== Task details ==
Write the listing below again, word for word.

== Material to process ==
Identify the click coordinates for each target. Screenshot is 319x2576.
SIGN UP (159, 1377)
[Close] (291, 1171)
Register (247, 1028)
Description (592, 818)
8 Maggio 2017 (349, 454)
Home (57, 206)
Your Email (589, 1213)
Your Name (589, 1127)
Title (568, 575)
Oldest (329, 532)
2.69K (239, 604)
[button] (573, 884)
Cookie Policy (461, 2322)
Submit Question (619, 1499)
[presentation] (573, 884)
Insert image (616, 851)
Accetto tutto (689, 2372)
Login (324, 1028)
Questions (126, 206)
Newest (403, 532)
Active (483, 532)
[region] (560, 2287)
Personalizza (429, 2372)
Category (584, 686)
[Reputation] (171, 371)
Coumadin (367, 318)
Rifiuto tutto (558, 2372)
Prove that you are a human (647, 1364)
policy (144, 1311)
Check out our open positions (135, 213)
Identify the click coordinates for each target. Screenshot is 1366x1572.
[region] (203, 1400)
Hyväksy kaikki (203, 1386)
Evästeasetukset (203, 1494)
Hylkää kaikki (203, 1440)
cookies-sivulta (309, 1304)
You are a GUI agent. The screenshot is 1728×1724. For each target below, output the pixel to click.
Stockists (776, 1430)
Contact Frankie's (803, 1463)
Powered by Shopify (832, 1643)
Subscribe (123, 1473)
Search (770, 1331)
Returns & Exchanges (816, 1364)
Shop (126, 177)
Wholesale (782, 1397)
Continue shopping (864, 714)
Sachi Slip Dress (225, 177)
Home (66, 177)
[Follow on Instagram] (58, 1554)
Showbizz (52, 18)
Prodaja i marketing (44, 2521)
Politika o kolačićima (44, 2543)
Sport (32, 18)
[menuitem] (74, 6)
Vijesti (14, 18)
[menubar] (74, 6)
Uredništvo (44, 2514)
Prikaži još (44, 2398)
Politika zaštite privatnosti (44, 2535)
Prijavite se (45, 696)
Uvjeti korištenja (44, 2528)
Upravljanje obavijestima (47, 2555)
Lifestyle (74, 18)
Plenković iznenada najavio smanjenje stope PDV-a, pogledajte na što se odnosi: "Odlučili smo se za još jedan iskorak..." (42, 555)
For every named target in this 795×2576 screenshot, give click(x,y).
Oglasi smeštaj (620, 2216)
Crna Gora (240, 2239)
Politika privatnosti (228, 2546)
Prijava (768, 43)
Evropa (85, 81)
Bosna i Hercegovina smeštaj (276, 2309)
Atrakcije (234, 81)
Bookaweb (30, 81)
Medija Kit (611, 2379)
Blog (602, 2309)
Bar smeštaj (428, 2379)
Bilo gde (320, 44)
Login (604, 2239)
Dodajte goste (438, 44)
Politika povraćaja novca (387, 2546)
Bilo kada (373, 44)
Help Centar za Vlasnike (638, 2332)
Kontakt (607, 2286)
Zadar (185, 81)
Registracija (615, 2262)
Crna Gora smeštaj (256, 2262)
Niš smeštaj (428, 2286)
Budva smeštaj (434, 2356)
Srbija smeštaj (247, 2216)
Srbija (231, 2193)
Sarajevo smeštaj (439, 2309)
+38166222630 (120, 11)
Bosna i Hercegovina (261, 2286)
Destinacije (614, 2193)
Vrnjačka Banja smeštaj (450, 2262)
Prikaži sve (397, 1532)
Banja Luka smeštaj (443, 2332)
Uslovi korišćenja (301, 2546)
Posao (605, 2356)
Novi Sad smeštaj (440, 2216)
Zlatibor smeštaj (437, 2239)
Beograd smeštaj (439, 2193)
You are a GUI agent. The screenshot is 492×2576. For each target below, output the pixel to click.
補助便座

== Written response ==
Identify the click coordinates for each target. Screenshot is 319x2576.
SIGN UP (159, 1377)
[Close] (291, 1171)
Register (247, 1028)
Description (592, 818)
8 Maggio 2017 (349, 454)
Home (57, 206)
Your Email (589, 1213)
Your Name (589, 1127)
Title (568, 575)
Oldest (329, 532)
2.69K (239, 604)
[button] (573, 884)
Cookie Policy (461, 2322)
Submit Question (619, 1499)
[presentation] (573, 884)
Insert image (616, 851)
Accetto tutto (689, 2372)
Login (324, 1028)
Questions (126, 206)
Newest (403, 532)
Active (483, 532)
[region] (560, 2287)
Personalizza (429, 2372)
Category (584, 686)
[Reputation] (171, 371)
Coumadin (367, 318)
Rifiuto tutto (558, 2372)
Prove that you are a human (647, 1364)
policy (144, 1311)
Check out our open positions (135, 213)
Identify the click coordinates for each target. Screenshot is 1366x1572.
[region] (203, 1400)
Hyväksy kaikki (203, 1386)
Evästeasetukset (203, 1494)
Hylkää kaikki (203, 1440)
cookies-sivulta (309, 1304)
You are a GUI agent. The screenshot is 1728×1724. For each target below, output the pixel to click.
Stockists (776, 1430)
Contact Frankie's (803, 1463)
Powered by Shopify (832, 1643)
Subscribe (123, 1473)
Search (770, 1331)
Returns & Exchanges (816, 1364)
Shop (126, 177)
Wholesale (782, 1397)
Continue shopping (864, 714)
Sachi Slip Dress (225, 177)
Home (66, 177)
[Follow on Instagram] (58, 1554)
Showbizz (52, 18)
Prodaja i marketing (44, 2521)
Politika o kolačićima (44, 2543)
Sport (32, 18)
[menuitem] (74, 6)
Vijesti (14, 18)
[menubar] (74, 6)
Uredništvo (44, 2514)
Prikaži još (44, 2398)
Politika zaštite privatnosti (44, 2535)
Prijavite se (45, 696)
Uvjeti korištenja (44, 2528)
Upravljanje obavijestima (47, 2555)
Lifestyle (74, 18)
Plenković iznenada najavio smanjenje stope PDV-a, pogledajte na što se odnosi: "Odlučili smo se za još jedan iskorak..." (42, 555)
For every named target in this 795×2576 screenshot, give click(x,y).
Oglasi smeštaj (620, 2216)
Crna Gora (240, 2239)
Politika privatnosti (228, 2546)
Prijava (768, 43)
Evropa (85, 81)
Bosna i Hercegovina smeštaj (276, 2309)
Atrakcije (234, 81)
Bookaweb (30, 81)
Medija Kit (611, 2379)
Blog (602, 2309)
Bar smeštaj (428, 2379)
Bilo gde (320, 44)
Login (604, 2239)
Dodajte goste (438, 44)
Politika povraćaja novca (387, 2546)
Bilo kada (373, 44)
Help Centar za Vlasnike (638, 2332)
Kontakt (607, 2286)
Zadar (185, 81)
Registracija (615, 2262)
Crna Gora smeštaj (256, 2262)
Niš smeštaj (428, 2286)
Budva smeštaj (434, 2356)
Srbija smeštaj (247, 2216)
Srbija (231, 2193)
Sarajevo smeštaj (439, 2309)
+38166222630 (120, 11)
Bosna i Hercegovina (261, 2286)
Destinacije (614, 2193)
Vrnjačka Banja smeštaj (450, 2262)
Prikaži sve (397, 1532)
Banja Luka smeštaj (443, 2332)
Uslovi korišćenja (301, 2546)
Posao (605, 2356)
Novi Sad smeštaj (440, 2216)
Zlatibor smeštaj (437, 2239)
Beograd smeštaj (439, 2193)
You are a GUI agent. The screenshot is 492×2576. For each target below, output the pixel to click.
補助便座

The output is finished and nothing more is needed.